Ma di che cosa parliamo quando parliamo di “nucleare di quarta generazione”? La questione è più complicata di come spesso viene presentata dalla politica italiana, soprattutto perché al momento questo “nucleare di quarta generazione” ancora non esiste.

Come è nato il “nucleare di quarta generazione”…

L’espressione “nucleare di quarta generazione” prende il nome dal Generation IV International Forum (Gif), un’iniziativa di cooperazione internazionale avviata nel 2001 dal Dipartimento dell’energia degli Stati Uniti con l’obiettivo di «sviluppare le ricerche necessarie per testare la fattibilità e la performance di reattori nucleari di quarta generazione», rendendoli poi disponibili per l’uso industriale a partire almeno dal 2030.

Ricordiamo che il cosiddetto “nucleare di prima generazione” si è diffuso tra gli anni Cinquanta e Sessanta del secolo scorso, seguito alla fine degli anni Settanta da quello di “seconda generazione” e poi, con l’inizio del nuovo secolo, da quello di “terza generazione”. Quest’ultimo rappresenta la tecnologia più innovativa attualmente disponibile, ma non è ancora molto diffuso nel mondo.

«Oggi quasi tutti i reattori in funzione sono ancora di seconda generazione», ha spiegato a Pagella Politica Marco Ricotti, docente di Impianti nucleari al Politecnico di Milano e presidente tra il 2016 e il 2019 di Sogin, la società pubblica responsabile dello smantellamento degli impianti nucleari italiani e della gestione dei rifiuti radioattivi. «Quella di terza generazione sono pochi, li stanno costruendo ora».

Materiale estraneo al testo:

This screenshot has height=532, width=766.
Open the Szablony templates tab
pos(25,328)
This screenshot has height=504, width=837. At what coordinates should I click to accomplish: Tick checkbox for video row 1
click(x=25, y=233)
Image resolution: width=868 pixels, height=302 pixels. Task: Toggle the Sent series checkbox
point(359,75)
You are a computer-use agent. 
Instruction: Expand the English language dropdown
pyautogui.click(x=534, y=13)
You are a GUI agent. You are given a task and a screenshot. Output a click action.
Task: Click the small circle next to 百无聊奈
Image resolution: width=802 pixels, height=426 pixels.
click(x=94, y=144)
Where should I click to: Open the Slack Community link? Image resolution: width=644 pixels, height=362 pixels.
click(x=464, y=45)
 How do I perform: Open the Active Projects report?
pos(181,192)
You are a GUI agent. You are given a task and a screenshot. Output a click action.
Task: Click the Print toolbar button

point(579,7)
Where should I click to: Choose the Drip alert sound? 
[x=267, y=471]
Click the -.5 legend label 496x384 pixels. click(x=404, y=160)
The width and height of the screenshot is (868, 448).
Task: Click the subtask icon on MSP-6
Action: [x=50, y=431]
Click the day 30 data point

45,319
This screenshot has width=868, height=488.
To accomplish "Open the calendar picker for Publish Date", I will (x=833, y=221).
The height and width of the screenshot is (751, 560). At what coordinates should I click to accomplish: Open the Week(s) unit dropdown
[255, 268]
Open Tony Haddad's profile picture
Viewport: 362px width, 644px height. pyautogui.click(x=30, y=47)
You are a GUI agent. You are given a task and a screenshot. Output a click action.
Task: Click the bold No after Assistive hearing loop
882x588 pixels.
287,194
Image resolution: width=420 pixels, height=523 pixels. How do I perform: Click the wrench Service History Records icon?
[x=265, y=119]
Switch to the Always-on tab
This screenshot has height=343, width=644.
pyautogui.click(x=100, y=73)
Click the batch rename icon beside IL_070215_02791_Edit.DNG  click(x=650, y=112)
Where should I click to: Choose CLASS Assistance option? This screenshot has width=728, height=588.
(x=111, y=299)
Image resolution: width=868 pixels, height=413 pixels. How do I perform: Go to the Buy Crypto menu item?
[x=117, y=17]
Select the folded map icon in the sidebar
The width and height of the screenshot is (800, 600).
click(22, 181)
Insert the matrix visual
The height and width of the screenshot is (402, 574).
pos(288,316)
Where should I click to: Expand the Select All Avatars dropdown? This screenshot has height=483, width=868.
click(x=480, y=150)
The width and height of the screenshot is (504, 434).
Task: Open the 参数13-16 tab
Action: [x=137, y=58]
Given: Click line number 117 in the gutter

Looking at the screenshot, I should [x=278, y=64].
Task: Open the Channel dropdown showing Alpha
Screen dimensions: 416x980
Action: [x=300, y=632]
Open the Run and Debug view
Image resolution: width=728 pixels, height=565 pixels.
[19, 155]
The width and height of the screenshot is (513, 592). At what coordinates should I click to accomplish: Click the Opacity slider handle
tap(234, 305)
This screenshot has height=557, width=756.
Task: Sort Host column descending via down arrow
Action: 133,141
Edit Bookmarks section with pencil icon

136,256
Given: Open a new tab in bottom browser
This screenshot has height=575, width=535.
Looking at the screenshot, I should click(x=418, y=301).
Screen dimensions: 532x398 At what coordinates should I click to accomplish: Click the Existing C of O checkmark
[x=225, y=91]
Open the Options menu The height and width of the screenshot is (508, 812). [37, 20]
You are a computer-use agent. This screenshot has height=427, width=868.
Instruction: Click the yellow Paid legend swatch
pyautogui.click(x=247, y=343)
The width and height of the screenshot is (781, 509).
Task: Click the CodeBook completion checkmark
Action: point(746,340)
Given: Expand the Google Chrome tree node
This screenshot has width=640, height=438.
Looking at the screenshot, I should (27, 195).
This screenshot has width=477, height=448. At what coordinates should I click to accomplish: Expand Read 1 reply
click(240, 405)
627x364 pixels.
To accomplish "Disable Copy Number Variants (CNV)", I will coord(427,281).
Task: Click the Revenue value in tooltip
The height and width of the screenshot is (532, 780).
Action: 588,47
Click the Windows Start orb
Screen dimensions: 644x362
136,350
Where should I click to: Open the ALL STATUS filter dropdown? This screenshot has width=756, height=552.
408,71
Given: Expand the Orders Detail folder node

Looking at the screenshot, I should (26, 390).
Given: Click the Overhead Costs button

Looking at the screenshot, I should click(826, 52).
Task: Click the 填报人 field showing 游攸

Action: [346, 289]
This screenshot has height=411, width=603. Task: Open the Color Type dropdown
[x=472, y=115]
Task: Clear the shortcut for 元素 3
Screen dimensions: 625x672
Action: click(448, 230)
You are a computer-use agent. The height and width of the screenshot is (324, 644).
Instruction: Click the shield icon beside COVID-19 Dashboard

Attualmente partecipano alle attività del Gif un gruppo di 13 Stati, tra cui la Francia, gli Stati Uniti e la Cina, ma non l’Italia. Dentro al gruppo c’è anche la Comunità europea dell’energia atomica (Euratom), l’organizzazione internazionale che coordina la ricerca sul nucleare nell’Unione europea. Nel 2002 il Forum ha individuato sei tipi di impianti innovativi per la produzione di energia nucleare, sulla base di quattro criteri fondamentali: sostenibilità ambientale, sostenibilità economica, sicurezza e affidabilità, e resistenza alla proliferazione e protezione fisica (quindi elementi relativi al controllo del materiale nucleare e alla prevenzione di possibili usi bellici o terroristici).

I sei tipi di impianti innovativi così individuati consistono rispettivamente in tre reattori termici e tre reattori “veloci”, diversi tra loro per la quantità di energia prodotta, la velocità che i neutroni raggiungono durante la fissione, le temperature, i sistemi di raffreddamento e il ciclo del combustibile.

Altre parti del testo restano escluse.